(Work request)
Within the records, find every line that includes the word "computer" and copy it.
━━ Records shown
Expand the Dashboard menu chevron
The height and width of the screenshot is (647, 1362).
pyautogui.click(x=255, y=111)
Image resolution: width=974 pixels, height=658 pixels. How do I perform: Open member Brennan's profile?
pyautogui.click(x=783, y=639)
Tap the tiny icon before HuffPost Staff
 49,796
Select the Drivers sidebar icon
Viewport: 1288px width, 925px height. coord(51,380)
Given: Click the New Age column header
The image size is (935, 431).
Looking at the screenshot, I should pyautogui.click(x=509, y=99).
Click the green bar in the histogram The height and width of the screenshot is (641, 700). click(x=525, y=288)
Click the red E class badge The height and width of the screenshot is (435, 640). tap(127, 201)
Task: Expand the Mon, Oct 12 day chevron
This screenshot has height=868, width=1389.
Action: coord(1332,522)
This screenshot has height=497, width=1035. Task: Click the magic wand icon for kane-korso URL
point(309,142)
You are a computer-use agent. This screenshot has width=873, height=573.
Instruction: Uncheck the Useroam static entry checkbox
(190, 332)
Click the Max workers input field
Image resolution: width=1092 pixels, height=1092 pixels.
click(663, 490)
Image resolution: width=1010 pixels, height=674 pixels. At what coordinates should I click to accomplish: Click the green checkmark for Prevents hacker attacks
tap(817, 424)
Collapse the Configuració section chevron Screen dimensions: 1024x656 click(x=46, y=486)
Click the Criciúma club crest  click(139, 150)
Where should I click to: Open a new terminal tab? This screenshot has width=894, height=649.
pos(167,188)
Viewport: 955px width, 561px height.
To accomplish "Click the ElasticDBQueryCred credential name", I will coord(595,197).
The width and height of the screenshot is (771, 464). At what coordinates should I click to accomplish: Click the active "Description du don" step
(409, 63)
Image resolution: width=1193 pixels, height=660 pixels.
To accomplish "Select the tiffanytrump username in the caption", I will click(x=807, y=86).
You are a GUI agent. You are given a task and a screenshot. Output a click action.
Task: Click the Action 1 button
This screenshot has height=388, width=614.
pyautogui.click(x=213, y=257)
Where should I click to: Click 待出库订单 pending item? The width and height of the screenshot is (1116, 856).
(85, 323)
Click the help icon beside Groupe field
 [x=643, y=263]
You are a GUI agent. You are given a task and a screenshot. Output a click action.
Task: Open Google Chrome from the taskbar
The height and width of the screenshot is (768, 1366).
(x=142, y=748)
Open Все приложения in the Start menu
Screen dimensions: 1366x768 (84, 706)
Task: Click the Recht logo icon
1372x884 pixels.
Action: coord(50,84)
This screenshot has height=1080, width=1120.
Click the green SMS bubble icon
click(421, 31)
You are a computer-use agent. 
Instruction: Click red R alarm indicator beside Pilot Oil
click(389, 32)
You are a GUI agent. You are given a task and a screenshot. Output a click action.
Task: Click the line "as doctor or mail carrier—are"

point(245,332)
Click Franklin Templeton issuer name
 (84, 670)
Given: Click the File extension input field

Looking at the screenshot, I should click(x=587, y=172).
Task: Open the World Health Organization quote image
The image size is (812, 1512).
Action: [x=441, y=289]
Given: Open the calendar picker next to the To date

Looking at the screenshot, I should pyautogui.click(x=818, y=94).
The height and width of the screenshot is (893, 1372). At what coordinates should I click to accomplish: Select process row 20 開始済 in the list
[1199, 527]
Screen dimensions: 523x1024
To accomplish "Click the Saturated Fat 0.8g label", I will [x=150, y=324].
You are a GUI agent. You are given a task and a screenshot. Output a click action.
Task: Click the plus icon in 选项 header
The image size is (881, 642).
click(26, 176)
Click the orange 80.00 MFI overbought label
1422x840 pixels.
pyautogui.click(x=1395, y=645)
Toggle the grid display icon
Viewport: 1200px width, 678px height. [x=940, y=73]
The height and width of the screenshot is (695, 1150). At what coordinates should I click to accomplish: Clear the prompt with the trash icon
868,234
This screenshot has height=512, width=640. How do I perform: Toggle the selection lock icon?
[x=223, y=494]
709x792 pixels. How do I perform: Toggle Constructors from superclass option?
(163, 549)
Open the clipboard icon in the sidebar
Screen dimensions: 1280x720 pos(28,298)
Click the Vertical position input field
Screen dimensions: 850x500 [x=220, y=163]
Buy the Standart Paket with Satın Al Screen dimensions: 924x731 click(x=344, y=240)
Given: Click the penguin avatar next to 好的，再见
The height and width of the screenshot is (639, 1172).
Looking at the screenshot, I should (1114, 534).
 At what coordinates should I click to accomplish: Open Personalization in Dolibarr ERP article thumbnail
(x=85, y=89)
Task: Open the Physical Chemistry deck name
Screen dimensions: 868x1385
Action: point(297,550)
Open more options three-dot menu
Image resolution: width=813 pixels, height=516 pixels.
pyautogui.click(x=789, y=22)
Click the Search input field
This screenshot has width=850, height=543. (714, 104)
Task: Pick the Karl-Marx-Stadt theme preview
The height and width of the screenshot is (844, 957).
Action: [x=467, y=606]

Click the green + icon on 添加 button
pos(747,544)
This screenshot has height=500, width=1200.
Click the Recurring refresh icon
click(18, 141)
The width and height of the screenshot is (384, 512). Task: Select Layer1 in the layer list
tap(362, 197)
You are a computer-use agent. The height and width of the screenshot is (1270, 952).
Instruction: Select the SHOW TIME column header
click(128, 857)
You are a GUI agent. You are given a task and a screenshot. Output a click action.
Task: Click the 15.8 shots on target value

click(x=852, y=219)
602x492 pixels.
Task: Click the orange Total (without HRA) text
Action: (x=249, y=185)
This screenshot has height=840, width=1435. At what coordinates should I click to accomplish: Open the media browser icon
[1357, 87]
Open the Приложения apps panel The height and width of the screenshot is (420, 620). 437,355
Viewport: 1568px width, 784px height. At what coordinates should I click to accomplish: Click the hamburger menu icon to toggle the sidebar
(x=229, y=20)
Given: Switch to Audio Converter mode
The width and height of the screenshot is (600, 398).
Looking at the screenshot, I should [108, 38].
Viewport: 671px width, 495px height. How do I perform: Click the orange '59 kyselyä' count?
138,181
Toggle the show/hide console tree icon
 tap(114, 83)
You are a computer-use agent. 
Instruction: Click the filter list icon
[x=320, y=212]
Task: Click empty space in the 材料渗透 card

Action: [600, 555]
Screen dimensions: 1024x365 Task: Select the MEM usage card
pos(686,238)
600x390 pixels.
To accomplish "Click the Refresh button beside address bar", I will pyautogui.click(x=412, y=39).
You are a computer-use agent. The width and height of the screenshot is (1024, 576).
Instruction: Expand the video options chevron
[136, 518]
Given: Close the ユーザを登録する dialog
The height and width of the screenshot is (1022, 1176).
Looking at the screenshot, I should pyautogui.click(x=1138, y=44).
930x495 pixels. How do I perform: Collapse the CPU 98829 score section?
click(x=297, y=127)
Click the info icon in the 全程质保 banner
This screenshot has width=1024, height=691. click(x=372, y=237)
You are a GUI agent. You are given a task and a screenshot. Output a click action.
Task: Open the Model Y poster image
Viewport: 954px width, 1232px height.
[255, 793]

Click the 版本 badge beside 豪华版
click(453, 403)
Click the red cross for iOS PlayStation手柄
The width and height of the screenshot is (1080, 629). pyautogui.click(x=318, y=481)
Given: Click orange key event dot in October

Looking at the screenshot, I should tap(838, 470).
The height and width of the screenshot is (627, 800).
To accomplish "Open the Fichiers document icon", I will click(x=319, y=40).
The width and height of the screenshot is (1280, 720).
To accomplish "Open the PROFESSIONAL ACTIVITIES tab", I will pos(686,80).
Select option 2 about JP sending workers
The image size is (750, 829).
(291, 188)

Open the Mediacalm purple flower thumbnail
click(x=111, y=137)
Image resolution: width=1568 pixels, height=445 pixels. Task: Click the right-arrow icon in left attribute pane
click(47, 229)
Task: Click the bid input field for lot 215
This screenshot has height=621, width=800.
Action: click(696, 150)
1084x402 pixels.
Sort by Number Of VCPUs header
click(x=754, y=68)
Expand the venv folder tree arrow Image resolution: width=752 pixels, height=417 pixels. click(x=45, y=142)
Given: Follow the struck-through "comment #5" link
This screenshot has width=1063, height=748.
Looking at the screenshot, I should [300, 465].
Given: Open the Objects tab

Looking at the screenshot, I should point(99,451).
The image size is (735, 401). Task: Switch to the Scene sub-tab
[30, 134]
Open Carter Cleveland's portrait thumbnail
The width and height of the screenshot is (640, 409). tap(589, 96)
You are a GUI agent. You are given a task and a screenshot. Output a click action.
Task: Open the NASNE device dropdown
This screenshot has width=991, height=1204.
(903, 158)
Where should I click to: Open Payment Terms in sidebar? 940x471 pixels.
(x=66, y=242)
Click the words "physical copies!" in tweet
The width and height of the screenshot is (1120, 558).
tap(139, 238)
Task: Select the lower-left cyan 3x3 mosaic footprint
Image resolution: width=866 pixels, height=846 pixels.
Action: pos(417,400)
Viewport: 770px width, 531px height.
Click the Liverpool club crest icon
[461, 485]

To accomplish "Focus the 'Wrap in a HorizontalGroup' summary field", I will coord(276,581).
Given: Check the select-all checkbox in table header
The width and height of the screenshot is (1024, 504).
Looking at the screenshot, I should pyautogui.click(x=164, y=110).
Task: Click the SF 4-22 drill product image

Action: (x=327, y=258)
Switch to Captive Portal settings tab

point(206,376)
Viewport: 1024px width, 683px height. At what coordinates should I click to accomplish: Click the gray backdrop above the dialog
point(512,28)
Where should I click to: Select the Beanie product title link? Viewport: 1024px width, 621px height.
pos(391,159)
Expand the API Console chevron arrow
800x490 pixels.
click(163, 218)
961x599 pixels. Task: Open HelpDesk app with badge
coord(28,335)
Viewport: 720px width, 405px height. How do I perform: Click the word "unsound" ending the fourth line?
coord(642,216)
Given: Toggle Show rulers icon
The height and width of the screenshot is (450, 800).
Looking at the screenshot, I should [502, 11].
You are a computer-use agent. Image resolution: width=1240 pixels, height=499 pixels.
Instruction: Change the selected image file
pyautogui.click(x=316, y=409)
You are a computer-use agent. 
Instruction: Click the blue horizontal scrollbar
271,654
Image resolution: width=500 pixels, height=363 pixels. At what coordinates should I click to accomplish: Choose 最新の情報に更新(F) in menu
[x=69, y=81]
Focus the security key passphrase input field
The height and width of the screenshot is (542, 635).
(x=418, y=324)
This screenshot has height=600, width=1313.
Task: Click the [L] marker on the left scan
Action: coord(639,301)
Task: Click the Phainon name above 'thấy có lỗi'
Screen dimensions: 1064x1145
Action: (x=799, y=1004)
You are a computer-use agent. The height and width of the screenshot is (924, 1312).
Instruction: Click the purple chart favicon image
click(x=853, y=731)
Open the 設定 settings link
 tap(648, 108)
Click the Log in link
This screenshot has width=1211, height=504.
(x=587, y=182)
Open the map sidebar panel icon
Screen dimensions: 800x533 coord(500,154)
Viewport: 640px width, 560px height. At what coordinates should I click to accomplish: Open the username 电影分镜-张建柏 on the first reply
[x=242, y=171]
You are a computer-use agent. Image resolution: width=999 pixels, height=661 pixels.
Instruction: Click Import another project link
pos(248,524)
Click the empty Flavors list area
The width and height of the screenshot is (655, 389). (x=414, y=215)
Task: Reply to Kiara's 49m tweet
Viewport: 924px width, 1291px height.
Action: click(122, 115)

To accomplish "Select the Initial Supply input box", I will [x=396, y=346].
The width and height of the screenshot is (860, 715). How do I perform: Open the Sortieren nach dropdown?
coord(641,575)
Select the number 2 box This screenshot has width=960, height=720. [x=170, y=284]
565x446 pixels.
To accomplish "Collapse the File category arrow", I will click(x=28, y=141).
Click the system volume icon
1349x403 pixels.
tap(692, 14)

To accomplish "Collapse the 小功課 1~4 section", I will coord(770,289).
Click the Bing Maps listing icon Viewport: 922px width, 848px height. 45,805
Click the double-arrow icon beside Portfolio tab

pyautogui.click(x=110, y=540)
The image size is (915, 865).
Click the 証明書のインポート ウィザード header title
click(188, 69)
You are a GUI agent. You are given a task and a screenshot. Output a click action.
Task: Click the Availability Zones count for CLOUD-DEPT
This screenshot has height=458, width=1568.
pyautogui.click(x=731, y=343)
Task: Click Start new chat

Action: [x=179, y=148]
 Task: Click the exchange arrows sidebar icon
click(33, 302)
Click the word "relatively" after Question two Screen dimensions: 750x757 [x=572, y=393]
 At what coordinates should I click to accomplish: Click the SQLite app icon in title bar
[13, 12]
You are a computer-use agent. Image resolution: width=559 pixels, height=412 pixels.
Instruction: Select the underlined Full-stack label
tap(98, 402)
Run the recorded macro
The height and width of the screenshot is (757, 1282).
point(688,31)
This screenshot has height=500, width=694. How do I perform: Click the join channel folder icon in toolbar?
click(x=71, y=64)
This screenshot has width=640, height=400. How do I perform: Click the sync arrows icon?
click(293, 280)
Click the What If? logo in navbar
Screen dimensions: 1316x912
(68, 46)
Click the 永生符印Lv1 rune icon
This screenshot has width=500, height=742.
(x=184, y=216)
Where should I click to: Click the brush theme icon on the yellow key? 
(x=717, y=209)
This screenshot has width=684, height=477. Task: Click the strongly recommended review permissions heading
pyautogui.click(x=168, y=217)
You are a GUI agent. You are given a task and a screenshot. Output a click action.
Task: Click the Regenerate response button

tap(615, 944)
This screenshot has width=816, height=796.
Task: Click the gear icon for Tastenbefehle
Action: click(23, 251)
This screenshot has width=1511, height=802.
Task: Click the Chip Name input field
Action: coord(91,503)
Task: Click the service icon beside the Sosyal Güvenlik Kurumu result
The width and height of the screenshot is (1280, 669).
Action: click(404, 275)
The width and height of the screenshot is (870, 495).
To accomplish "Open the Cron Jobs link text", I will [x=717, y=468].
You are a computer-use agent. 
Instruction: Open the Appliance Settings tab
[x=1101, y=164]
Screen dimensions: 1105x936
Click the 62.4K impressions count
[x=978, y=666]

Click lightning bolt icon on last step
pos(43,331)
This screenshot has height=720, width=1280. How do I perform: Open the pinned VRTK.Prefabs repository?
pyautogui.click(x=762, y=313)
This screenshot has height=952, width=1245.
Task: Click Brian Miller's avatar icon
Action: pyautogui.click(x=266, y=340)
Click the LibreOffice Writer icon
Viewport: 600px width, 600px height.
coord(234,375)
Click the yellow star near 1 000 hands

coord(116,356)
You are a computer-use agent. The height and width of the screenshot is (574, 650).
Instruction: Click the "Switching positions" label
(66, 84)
━━━━
(Problem solution)
You are a computer-use agent. This screenshot has width=873, height=573.
You are a computer-use agent. 
You are a computer-use agent. The height and width of the screenshot is (1270, 952).
You are a computer-use agent. 
You are a computer-use agent. The width and height of the screenshot is (1024, 576).
You are a computer-use agent. Image resolution: width=1240 pixels, height=499 pixels.
You are a computer-use agent. 
You are a computer-use agent. The height and width of the screenshot is (924, 1312).
You are a computer-use agent. Image resolution: width=999 pixels, height=661 pixels.
You are a computer-use agent. Image resolution: width=559 pixels, height=412 pixels.
You are a computer-use agent. 
You are a computer-use agent. The height and width of the screenshot is (574, 650).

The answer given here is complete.